● **ABOUT THIS TASK**: Your copy should begin at the line containing "The height and" and end at the last line of the records below, matching each line exactly and leaving out pictures.

= Beginning of Section =

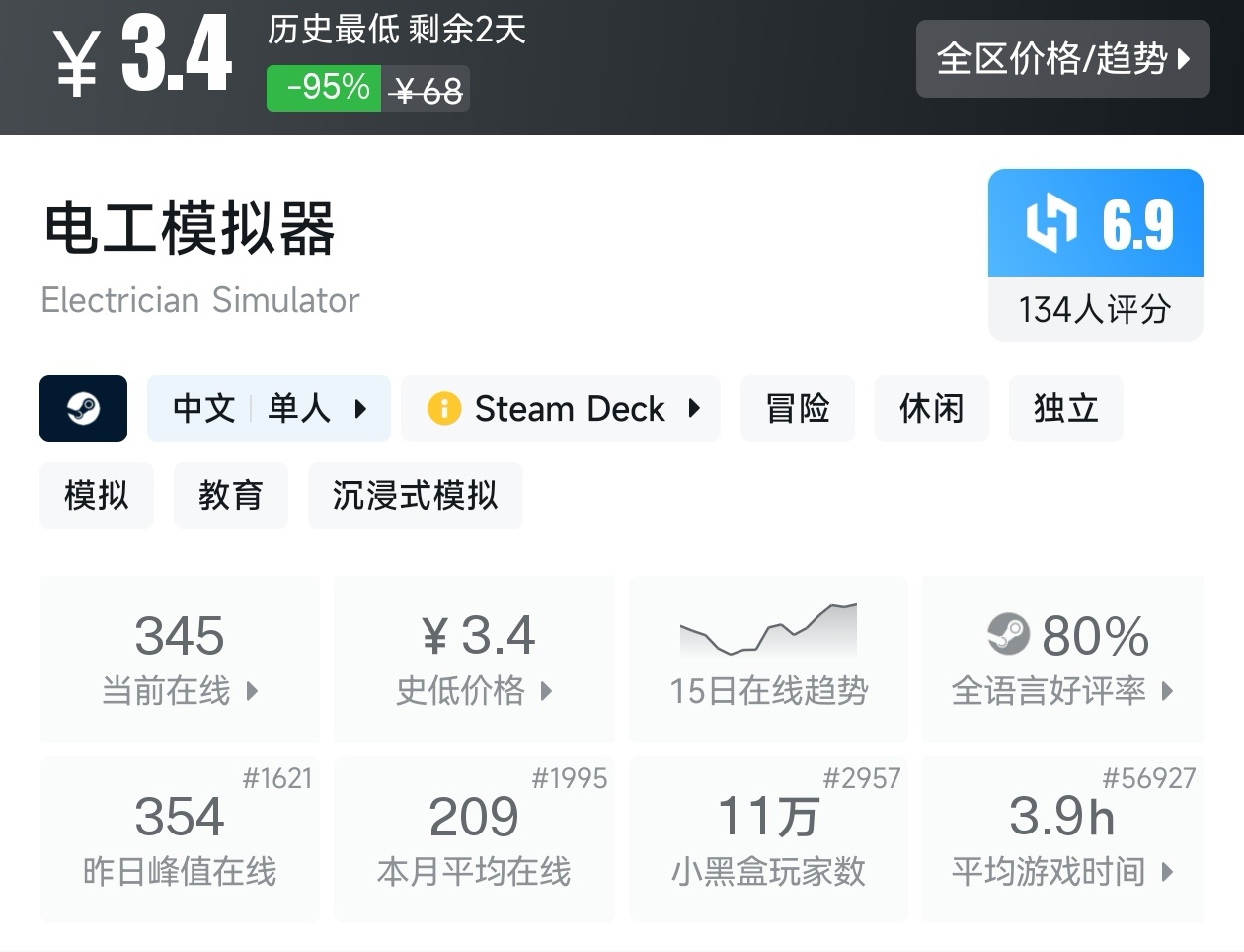Click the green -95% discount badge

pyautogui.click(x=324, y=89)
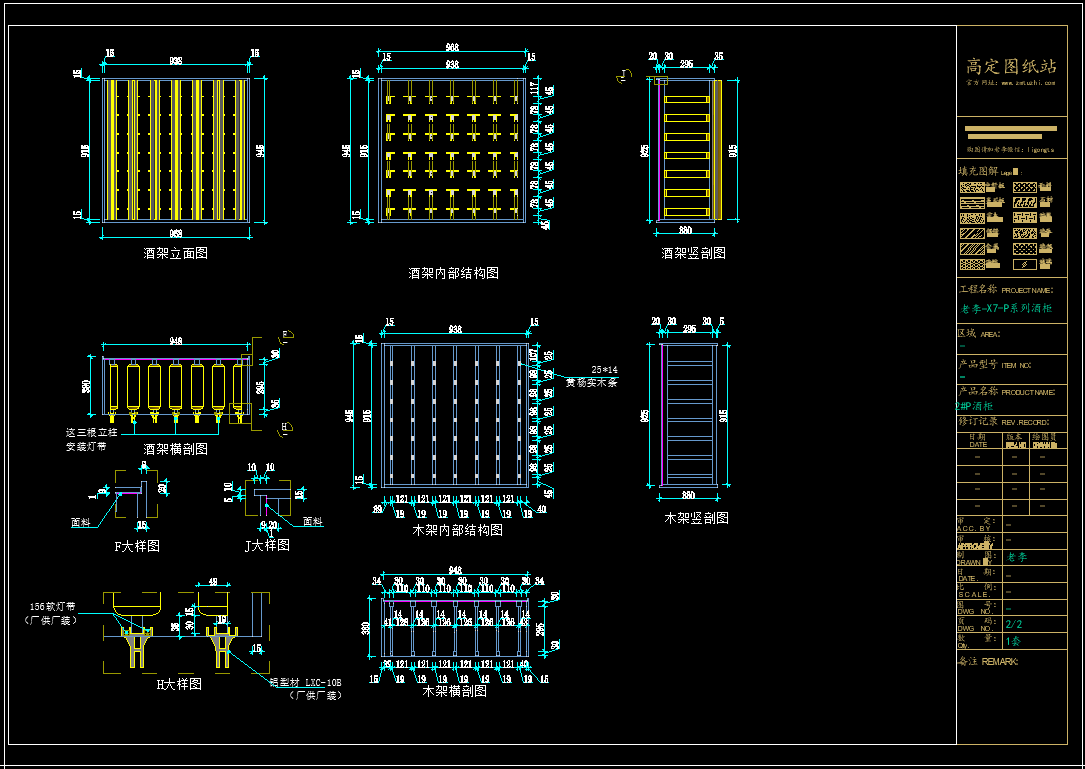1085x769 pixels.
Task: Select the 木架横剖图 title label
Action: pyautogui.click(x=455, y=691)
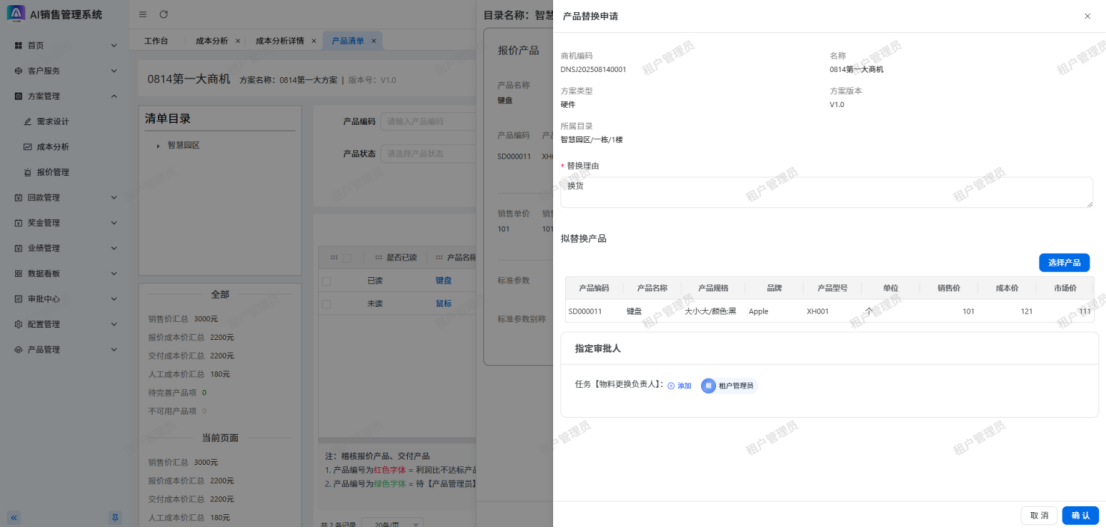The width and height of the screenshot is (1106, 528).
Task: Switch to the 工作台 tab
Action: (156, 41)
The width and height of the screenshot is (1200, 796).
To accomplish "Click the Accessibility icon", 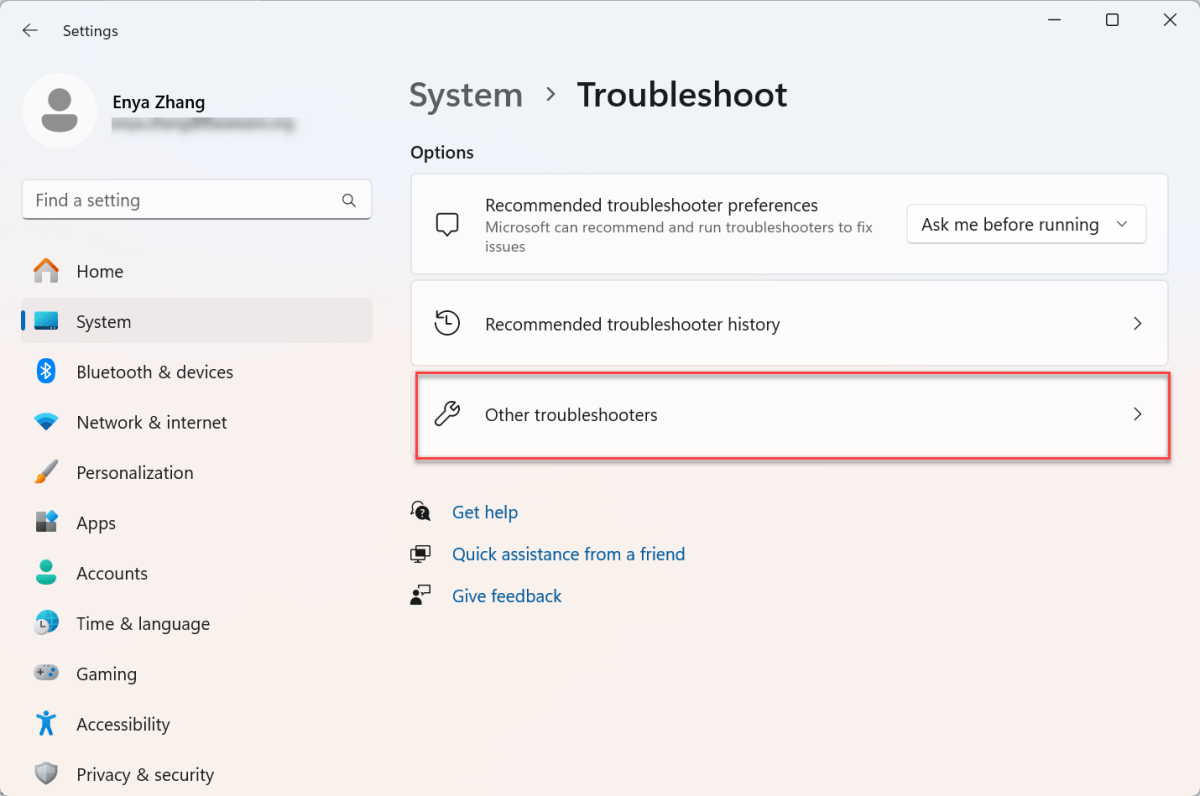I will 46,723.
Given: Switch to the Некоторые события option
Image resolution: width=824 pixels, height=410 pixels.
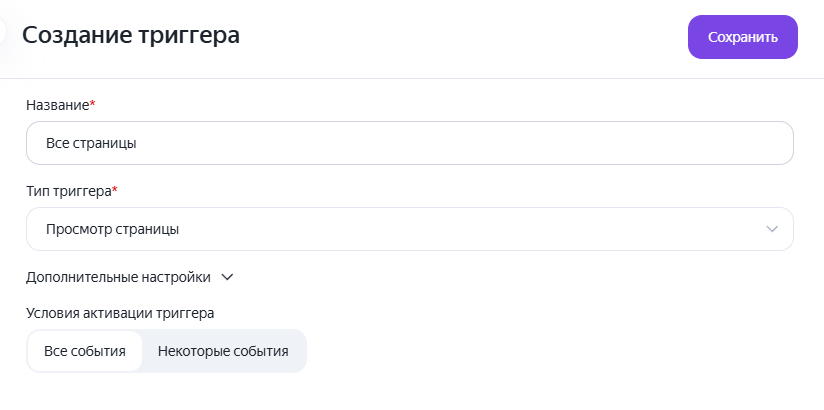Looking at the screenshot, I should (x=223, y=351).
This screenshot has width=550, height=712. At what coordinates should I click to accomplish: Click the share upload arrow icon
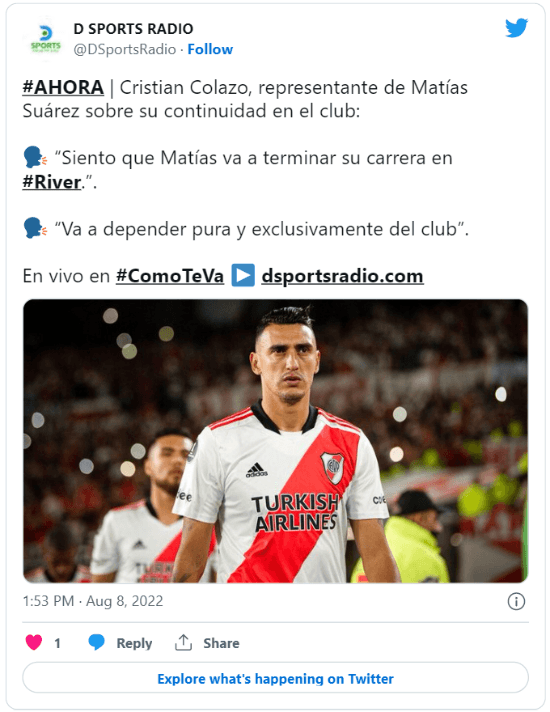183,643
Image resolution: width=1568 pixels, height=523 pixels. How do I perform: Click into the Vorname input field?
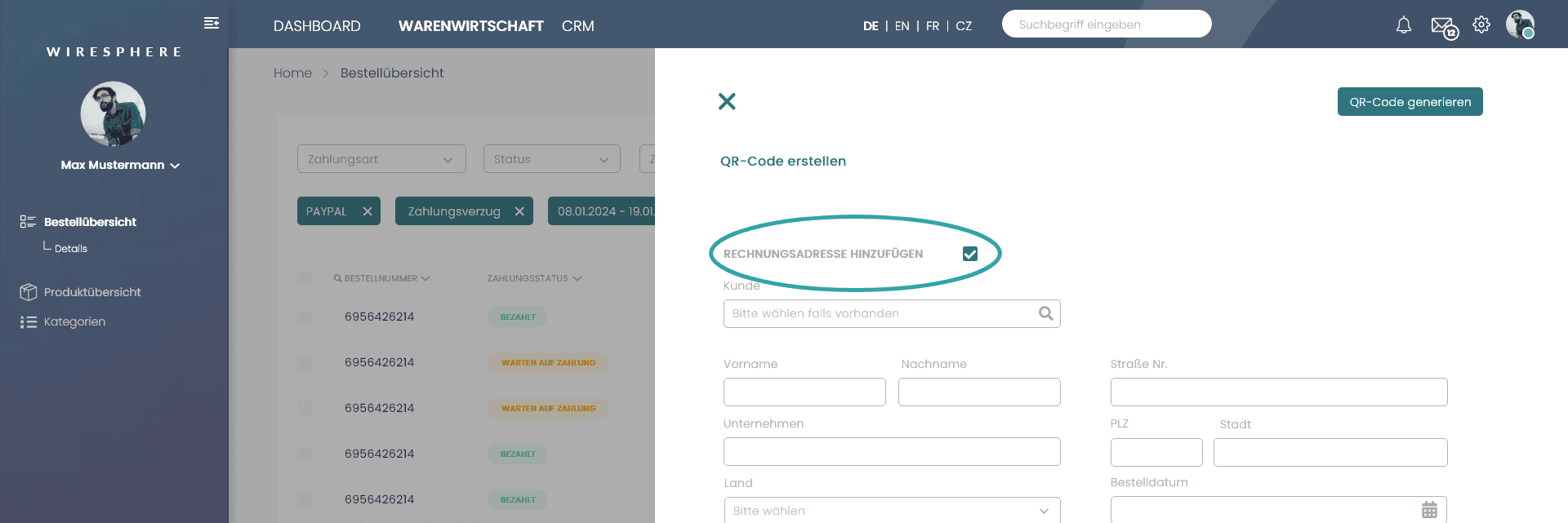click(804, 392)
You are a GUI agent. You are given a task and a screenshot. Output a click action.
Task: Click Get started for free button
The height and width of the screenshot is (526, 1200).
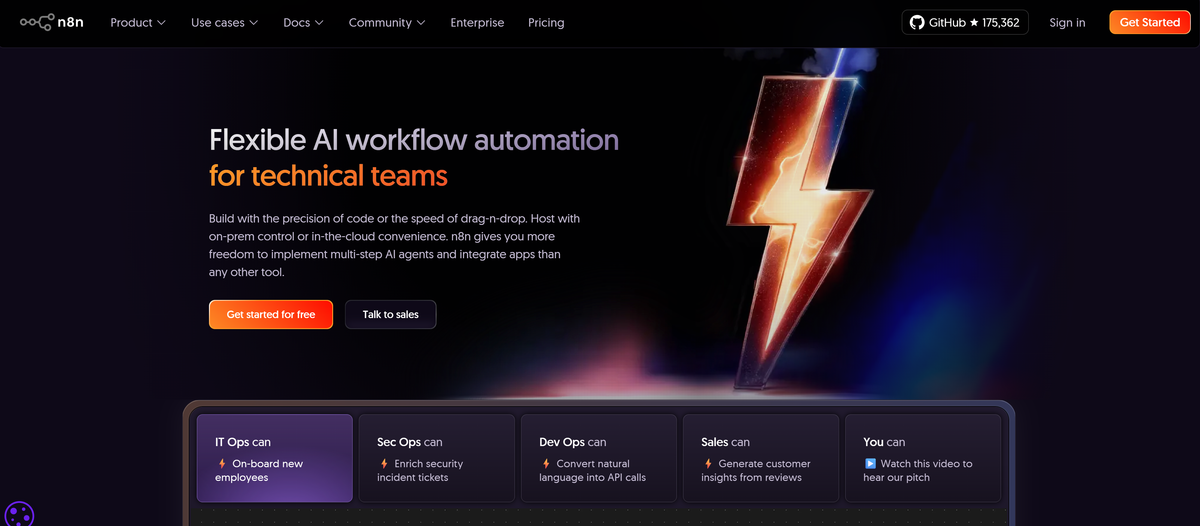(271, 314)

= End of Section =

● **TASK ANSWER**:
The height and width of the screenshot is (526, 1200).
(271, 314)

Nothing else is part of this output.